My college BFF and fellow blogger, Rebecca, has a baking and cooking blog called Beurrista. Her motto? "Butter is Better!" When she posted this recipe for Bolognese Sauce, I knew I had to try it. The beautifully executed photos proved that this was no ordinary spaghetti sauce. This cook-all-day sauce looked like noodles wrapped in love.
According to the master, a key ingredient to this sauce is San Marzano Tomatoes. They are heirloom plum tomatoes grown in the sun-drenched volcanic soil of Mt. Vesuvius, and they have a sweeter, more intense tomato flavor. After some preliminary shopping, I could not find these at either Super Target or Publix. Much to my delight, however, I finally found a giant can of these tomatoes at Costco! The 106 ounce mega-tin was only $3.89!
After doing the math, I decided to use the entire can and quadruple the recipe. Because this recipe called for an all-day simmer, I started as soon as the kids left for school.

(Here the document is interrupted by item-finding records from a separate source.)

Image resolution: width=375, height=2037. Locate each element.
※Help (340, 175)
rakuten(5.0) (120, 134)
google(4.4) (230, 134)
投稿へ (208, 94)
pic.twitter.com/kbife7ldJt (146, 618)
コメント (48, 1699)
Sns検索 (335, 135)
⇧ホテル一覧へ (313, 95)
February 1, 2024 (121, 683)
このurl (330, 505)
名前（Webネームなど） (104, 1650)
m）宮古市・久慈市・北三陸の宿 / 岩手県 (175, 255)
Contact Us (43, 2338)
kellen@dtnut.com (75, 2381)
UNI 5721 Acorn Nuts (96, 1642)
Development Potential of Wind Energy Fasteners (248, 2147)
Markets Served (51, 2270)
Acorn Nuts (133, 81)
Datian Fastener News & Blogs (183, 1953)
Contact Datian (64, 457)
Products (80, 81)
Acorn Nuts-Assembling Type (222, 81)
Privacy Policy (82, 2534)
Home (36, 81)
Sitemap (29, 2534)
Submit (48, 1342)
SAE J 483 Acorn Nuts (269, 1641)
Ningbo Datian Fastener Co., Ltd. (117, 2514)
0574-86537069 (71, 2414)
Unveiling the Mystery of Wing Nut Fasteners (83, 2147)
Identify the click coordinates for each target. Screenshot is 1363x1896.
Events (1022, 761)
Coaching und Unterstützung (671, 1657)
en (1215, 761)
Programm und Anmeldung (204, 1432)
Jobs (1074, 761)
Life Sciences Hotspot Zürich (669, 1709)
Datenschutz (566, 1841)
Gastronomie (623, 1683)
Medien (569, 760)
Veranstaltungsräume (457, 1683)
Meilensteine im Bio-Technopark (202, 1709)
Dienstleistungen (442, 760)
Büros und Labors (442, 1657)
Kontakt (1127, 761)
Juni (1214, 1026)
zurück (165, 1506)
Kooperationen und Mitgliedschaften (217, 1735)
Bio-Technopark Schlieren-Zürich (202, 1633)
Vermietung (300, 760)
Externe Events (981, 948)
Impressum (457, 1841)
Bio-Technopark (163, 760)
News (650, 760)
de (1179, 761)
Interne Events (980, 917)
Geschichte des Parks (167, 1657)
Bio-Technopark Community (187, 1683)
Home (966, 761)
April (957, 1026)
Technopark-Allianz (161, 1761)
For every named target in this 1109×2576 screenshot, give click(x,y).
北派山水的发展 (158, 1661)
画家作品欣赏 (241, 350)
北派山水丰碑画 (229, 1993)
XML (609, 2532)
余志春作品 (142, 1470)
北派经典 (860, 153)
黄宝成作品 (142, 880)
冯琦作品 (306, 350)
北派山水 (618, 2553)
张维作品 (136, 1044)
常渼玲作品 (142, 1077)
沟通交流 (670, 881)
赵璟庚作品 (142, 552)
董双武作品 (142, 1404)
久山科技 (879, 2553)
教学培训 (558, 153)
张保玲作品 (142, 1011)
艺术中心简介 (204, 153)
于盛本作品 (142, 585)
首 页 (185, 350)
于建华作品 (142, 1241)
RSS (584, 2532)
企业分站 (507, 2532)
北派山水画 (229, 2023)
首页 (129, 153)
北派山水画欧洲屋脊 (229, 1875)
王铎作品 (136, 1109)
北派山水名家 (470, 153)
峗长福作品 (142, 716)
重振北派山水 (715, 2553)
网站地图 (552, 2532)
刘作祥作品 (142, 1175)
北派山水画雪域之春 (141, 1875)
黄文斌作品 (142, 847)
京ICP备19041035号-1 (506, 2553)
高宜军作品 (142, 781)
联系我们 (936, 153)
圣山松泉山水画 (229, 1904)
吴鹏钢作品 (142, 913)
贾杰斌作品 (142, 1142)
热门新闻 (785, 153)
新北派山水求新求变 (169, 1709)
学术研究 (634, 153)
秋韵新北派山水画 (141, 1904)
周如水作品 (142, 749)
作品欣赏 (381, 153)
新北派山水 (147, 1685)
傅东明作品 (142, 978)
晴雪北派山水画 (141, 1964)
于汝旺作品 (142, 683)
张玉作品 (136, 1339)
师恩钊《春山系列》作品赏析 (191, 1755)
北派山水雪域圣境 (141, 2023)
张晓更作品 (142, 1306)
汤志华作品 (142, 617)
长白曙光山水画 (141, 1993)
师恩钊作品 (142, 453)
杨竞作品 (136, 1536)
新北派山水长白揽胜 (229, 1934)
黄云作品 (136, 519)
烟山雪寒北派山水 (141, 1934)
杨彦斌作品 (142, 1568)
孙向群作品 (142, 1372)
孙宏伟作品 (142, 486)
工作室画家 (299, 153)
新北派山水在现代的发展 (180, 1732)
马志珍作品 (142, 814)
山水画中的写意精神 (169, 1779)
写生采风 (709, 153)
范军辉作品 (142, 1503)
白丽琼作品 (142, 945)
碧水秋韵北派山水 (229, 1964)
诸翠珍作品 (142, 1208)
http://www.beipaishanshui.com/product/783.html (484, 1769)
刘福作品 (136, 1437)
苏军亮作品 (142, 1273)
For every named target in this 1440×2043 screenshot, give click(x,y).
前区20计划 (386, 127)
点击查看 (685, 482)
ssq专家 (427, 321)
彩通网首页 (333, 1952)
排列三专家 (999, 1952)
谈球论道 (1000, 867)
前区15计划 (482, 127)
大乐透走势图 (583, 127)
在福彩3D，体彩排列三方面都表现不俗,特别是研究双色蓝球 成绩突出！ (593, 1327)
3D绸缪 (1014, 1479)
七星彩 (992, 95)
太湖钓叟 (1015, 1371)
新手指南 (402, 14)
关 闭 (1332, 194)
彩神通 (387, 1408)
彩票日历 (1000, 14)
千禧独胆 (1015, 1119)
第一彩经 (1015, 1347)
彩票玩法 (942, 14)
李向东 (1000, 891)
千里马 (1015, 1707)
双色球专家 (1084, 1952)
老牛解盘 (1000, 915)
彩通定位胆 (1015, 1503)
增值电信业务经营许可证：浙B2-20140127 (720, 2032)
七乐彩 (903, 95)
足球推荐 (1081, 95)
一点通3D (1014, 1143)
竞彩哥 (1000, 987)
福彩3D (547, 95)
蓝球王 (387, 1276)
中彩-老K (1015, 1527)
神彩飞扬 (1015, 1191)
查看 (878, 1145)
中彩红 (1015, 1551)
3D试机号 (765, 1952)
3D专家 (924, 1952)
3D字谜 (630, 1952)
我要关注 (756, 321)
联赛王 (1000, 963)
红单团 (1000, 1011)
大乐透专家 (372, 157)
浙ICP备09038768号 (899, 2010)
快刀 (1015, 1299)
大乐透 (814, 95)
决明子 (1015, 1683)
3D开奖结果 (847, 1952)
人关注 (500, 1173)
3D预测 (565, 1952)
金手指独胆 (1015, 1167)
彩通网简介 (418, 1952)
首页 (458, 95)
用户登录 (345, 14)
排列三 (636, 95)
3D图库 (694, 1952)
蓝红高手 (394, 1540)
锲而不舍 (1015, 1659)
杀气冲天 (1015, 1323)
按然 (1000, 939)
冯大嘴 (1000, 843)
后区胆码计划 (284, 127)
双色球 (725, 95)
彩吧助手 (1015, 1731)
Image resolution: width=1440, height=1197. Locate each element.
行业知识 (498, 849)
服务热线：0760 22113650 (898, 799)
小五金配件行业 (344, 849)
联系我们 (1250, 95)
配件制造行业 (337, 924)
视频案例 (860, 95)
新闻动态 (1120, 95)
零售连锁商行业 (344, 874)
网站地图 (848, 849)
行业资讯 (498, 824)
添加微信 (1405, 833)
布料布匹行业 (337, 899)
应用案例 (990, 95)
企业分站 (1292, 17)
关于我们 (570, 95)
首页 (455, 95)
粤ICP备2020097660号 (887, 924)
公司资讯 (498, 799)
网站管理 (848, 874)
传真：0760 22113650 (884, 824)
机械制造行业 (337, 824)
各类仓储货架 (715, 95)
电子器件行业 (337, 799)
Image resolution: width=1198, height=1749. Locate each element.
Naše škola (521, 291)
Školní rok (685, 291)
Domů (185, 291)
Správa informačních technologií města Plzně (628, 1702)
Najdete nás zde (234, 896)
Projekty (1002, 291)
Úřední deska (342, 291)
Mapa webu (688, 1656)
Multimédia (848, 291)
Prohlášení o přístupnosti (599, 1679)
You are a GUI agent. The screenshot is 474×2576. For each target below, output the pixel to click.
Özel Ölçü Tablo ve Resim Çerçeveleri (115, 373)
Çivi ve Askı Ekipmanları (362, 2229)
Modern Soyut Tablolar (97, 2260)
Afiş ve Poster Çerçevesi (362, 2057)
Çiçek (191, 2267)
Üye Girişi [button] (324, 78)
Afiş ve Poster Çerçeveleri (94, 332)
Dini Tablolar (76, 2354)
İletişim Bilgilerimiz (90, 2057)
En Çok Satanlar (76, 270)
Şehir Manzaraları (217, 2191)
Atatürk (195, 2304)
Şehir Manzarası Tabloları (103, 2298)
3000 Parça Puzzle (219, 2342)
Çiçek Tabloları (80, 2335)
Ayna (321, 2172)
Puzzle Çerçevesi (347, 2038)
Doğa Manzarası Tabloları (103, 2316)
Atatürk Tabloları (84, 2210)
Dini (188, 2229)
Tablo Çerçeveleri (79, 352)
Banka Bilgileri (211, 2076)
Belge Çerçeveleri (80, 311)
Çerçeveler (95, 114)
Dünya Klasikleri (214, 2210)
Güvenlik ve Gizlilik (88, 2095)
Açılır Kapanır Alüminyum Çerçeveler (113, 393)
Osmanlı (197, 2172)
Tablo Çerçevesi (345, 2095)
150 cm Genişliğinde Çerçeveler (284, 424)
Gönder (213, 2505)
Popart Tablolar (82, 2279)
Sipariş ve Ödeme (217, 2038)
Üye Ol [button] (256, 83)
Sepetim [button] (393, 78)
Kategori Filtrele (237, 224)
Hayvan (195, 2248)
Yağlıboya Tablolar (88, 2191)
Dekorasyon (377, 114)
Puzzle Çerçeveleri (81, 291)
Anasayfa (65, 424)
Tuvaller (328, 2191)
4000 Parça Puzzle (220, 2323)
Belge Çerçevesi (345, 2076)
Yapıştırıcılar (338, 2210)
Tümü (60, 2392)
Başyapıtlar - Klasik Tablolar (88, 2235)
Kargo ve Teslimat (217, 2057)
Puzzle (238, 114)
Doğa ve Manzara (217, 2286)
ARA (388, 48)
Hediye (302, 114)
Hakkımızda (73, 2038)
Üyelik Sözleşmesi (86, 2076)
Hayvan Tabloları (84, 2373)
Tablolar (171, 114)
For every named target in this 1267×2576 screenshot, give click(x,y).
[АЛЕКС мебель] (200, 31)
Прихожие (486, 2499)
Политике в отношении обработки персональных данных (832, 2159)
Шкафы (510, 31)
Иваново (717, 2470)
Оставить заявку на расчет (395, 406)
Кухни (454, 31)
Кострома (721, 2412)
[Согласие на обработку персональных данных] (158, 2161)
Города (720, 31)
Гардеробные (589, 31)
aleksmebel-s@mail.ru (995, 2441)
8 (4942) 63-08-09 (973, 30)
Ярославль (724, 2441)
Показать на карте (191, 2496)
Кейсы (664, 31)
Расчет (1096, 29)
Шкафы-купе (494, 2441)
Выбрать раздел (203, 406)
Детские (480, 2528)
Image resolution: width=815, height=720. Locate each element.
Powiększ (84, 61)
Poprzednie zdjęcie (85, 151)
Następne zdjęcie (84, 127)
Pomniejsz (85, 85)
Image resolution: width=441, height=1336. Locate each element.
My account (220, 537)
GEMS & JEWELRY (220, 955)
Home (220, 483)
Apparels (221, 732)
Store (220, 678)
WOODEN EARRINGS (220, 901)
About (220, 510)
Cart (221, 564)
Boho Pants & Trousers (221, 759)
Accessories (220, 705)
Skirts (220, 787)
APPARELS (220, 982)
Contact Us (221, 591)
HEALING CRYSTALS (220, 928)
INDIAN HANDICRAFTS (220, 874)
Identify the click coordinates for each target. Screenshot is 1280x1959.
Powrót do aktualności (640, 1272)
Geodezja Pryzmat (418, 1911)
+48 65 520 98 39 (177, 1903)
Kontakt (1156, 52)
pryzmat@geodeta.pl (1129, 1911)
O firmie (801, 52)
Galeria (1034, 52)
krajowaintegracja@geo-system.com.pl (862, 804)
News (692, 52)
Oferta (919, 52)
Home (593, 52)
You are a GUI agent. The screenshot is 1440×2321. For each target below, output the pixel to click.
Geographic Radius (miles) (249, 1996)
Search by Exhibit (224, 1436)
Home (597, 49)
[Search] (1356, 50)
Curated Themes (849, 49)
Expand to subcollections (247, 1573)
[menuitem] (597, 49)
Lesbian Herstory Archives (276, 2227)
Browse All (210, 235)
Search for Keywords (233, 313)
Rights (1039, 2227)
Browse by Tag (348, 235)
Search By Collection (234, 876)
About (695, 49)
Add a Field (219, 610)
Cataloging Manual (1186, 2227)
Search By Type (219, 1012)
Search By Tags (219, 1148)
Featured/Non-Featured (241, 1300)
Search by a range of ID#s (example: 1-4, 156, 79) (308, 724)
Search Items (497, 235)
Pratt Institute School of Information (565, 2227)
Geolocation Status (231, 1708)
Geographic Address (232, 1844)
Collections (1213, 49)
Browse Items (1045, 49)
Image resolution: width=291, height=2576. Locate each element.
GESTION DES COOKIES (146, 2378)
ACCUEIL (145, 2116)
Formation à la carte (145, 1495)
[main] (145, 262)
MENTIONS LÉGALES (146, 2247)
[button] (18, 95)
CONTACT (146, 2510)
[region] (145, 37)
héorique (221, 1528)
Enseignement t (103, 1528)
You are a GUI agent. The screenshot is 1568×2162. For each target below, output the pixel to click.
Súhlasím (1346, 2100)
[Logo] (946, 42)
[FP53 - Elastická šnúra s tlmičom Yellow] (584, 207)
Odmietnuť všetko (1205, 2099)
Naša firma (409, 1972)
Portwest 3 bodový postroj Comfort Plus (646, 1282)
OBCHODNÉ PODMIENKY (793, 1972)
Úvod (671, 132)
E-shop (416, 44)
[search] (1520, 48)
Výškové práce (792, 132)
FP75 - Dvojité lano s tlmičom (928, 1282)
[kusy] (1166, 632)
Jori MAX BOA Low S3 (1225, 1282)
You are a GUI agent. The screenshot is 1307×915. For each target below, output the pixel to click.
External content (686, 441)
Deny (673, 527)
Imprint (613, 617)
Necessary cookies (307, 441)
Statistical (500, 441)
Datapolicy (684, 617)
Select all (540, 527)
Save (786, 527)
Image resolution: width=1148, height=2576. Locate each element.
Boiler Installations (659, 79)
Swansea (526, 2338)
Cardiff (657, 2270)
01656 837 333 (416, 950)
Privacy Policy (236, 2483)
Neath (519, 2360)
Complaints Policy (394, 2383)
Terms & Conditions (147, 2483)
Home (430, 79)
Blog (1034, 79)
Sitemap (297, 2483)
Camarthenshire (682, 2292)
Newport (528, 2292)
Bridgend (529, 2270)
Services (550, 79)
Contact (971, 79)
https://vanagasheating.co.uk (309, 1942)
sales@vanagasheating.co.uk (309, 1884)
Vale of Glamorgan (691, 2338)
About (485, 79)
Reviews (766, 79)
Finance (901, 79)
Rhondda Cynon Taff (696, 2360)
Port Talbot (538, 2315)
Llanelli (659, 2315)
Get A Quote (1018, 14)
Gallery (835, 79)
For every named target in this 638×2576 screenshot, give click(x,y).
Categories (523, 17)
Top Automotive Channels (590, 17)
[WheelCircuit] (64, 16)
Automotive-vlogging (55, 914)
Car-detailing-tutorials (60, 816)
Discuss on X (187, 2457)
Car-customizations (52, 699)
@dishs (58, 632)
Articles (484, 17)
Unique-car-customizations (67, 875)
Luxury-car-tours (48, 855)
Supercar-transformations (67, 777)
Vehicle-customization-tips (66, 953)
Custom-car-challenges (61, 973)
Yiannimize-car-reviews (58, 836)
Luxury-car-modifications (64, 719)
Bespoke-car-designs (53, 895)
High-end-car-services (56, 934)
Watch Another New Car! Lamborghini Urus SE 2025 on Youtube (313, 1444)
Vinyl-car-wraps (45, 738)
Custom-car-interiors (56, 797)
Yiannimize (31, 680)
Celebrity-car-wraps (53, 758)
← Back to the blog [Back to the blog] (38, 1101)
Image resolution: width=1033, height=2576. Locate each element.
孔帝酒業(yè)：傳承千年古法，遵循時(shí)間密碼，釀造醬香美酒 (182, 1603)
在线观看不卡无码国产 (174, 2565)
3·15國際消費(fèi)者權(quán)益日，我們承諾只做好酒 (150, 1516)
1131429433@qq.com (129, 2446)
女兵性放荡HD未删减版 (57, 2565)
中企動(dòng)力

First, it starts with - Butter! Since I inherited all the bad genes, I wondered, could I make this delectable dish without butter?
I started with olive oil and minced onions, carrots and celery.
Next I added ground beef, (Her recipe called for beef, pork and veal, but that just sounded way too complicated.) fat free half and half (instead of whole milk) and white wine (hint: the sweeter the better). You cook it forever until almost all the liquid has evaporated.
Finally, the San Marzano Tomatoes! In my excitement, I poured the whole tomatoes in before chopping them, so I had to take my kitchen shears and try to chop them in the pot!
As you can see, after quadrupling the recipe, my very largest pot was filled to the brim. The estimated total simmer time for a doubled recipe was about 4 hours and 45 minutes.
At noon, I turned off the stove and picked up Ella. As soon as we got back home, I turned the stove back on. By 2:00, hardly any liquid had evaporated.
I decided I needed to speed up the process, so I divided the sauce into two pots.
At 2:50, I turned off the stove again and picked up the other three kids. By now, my kitchen had turned into a tomato sauna! Upon my return, I continued to simmer for another 2 hours. The sauce would not thicken! Finally, in desperation, I threw in...... a stick of butter!
Like magic, the sauce began to thicken. After cooking all day, we would finally be able to eat dinner! I tasted the recipe and added some kosher salt, a couple spoonfuls of brown sugar and my secret weapon - Modenaceti's Balsamic Glaze.
So here is my version of Bolognese.
The family seemed to love it (of course, they love anything when they get to use the cheese grater!) and after eating it, my husband said in all seriousness, "Do you know what I think this could use? Some stewed tomatoes!"
Simple Girl's Bolognese Sauce
1/4 cup olive oil
1/2 cup minced onions
1/2 cup minced carrots
1/2 cup minced celery
3 lbs. ground beef
1 quart fat free half and half
1 bottle white wine (the sweeter the better)
106 oz. Costco can of San Marzano Tomatoes
1/4 cup brown sugar
4 really big squirts of Modenaceti's Balsamic Glaze
1 28 oz. can of Muir Glen Diced Fire Roasted Tomatoes
Kosher salt to taste
Heat olive oil your biggest pan over medium heat. Add onion, carrot and celery and saute until softened, but not browned. Add ground meat and 1 teaspoon kosher salt. Crumble meat and break into tiny pieces. Cook until the meat loses its raw color but has not yet browned.
Add half and half and bring to a simmer. Add wine and bring to a simmer. Simmer until the wine evaporates. Add tomatoes and their juice and bring a simmer. Pour half into a large saucepan to speed up the evaporation process. Simmer all day until the liquid has evaporated. Add one stick of butter to thicken. Add Fire Roasted Tomatoes (to make the hubby happy!).
Serve over your favorite pasta and serve with freshly grated parmigiano reggiano cheese.
Divide the leftovers into quart-sized freezer ziploc bags and enjoy this sauce for many meals to come!